TEXTE FOURNI:
((

Olivier Père

L.627 de Bertrand Tavernier

Pour conclure son « printemps du polar » ARTE diffuse le mercredi 25 mars à 20h50 L.627 (1992) de Bertrand Tavernier, qui nous a fait le plaisir de présenter quelques-uns des meilleurs films du cycle.

Le titre du film, L. 627, désigne l’article du Code de la Santé publique qui réprime toutes les infractions liées à la détention, au trafic, à la consommation de stupéfiants. Il ancre d’emblée le propos de Tavernier dans un contexte réaliste et presque documentaire, en optant pour le point de vue de Lucien Marguet surnommé Lulu (excellent Didier Bezace), policier de terrain passionné par son métier. Comme dans certains de ses longs métrages précédents à connotation sociologique le cinéaste se veut un sismographe de son temps et le film, fruit d’une longue préparation en immersion au sein de la 1ère DPJ et coécrit par un ancien enquêteur de la « brigade des stups », Michel Alexandre, dresse en premier lieu un constat effarant sur les conditions de travail de la police dans la France du début des années 90, entre manque cruel de moyens matériels, de coordination et de directives. Lors de la sortie de L.627 Paul Quilès alors Ministre de l’Intérieur provoqua un vive polémique en reprochant à Bertrand Tavernier de « dire des choses injustes et fausses. » Il n’en fallait pas plus pour finir de convaincre les principaux intéressés qu’ils avaient frappé fort et juste et pointant les dysfonctionnements de la magistrature et en dressant le portrait d’un flic honnête et obstiné parfois en butte avec ses propres collègues et supérieurs, sa croisade quotidienne contre la connerie des uns, l’incompétence des autres et l’alcoolisme de beaucoup pour pouvoir mener à bien de simples opérations de routine.

))

DONNÉES D'ENTRÉE:
((

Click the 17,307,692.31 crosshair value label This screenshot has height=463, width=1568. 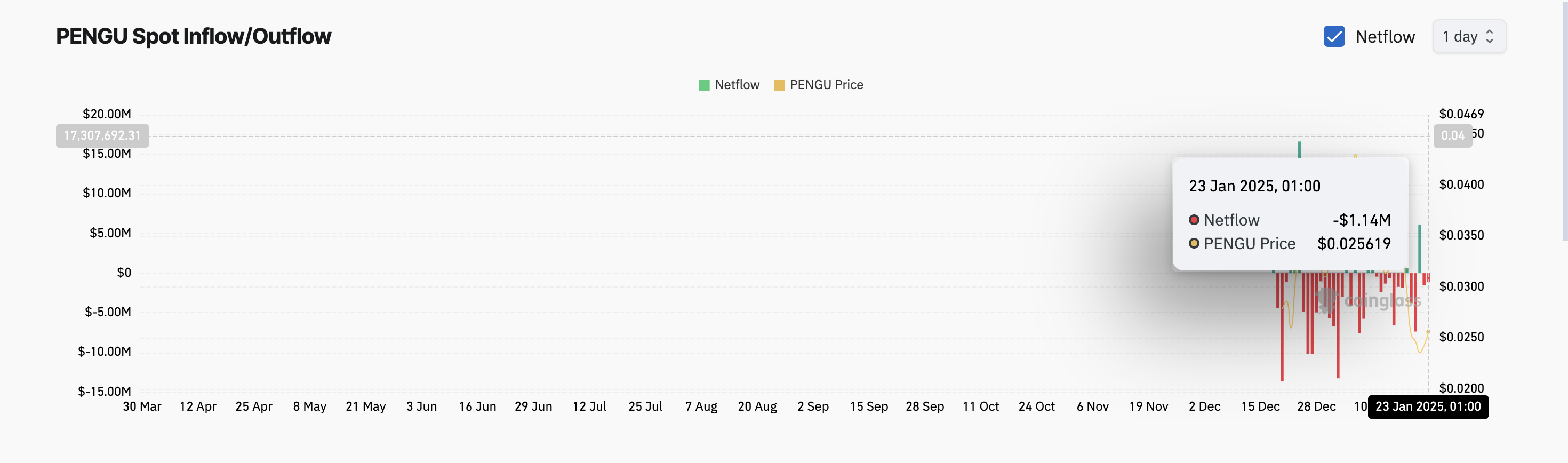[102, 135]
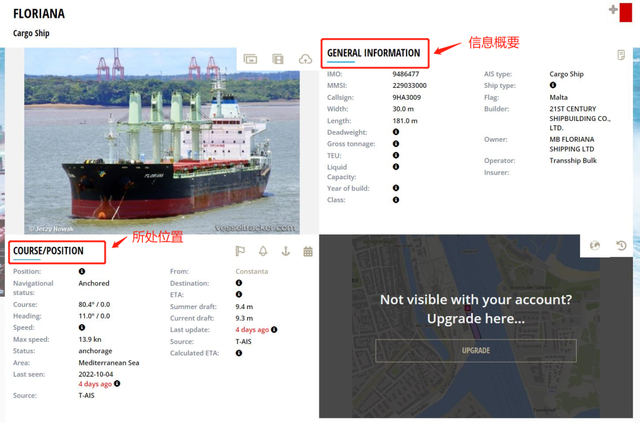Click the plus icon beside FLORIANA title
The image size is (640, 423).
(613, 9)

))

CONSIGNE 1:
Indiquez si chacune des affirmations suivantes concorde avec le texte fourni : (a) ARTE diffuse le film un mercredi à 20h50 ; (b) le film a été coécrit par le ministre de l'Intérieur ; (c) le rôle de Lucien Marguet est tenu par Didier Bezace. Répondez par oui ou non, en citant à l'identique les mots décisifs du texte.
CONSIGNE 2:
Répondez, s'il vous plaît, à ces questions sur le texte fourni :
(a) De quelle année date L.627 ?
(b) Que désigne le titre du film ?
(c) Qui était ministre de l'Intérieur lors de la sortie du film ?
CONSIGNE 3:
Recopiez le passage du texte fourni qui commence à « L.627 de Bertrand » et se termine à « films du cycle. », en remplaçant « mercredi » par « jeudi ».

RÉPONSE 1:
(a) Oui : « ARTE diffuse le mercredi 25 mars à 20h50 L.627 (1992) de Bertrand Tavernier »
(b) Non : « coécrit par un ancien enquêteur de la « brigade des stups », Michel Alexandre »
(c) Oui : « Lucien Marguet surnommé Lulu (excellent Didier Bezace) »

RÉPONSE 2:
(a) 1992.
(b) L'article du Code de la Santé publique qui réprime toutes les infractions liées à la détention, au trafic, à la consommation de stupéfiants.
(c) Paul Quilès.

RÉPONSE 3:
L.627 de Bertrand Tavernier

Pour conclure son « printemps du polar » ARTE diffuse le jeudi 25 mars à 20h50 L.627 (1992) de Bertrand Tavernier, qui nous a fait le plaisir de présenter quelques-uns des meilleurs films du cycle.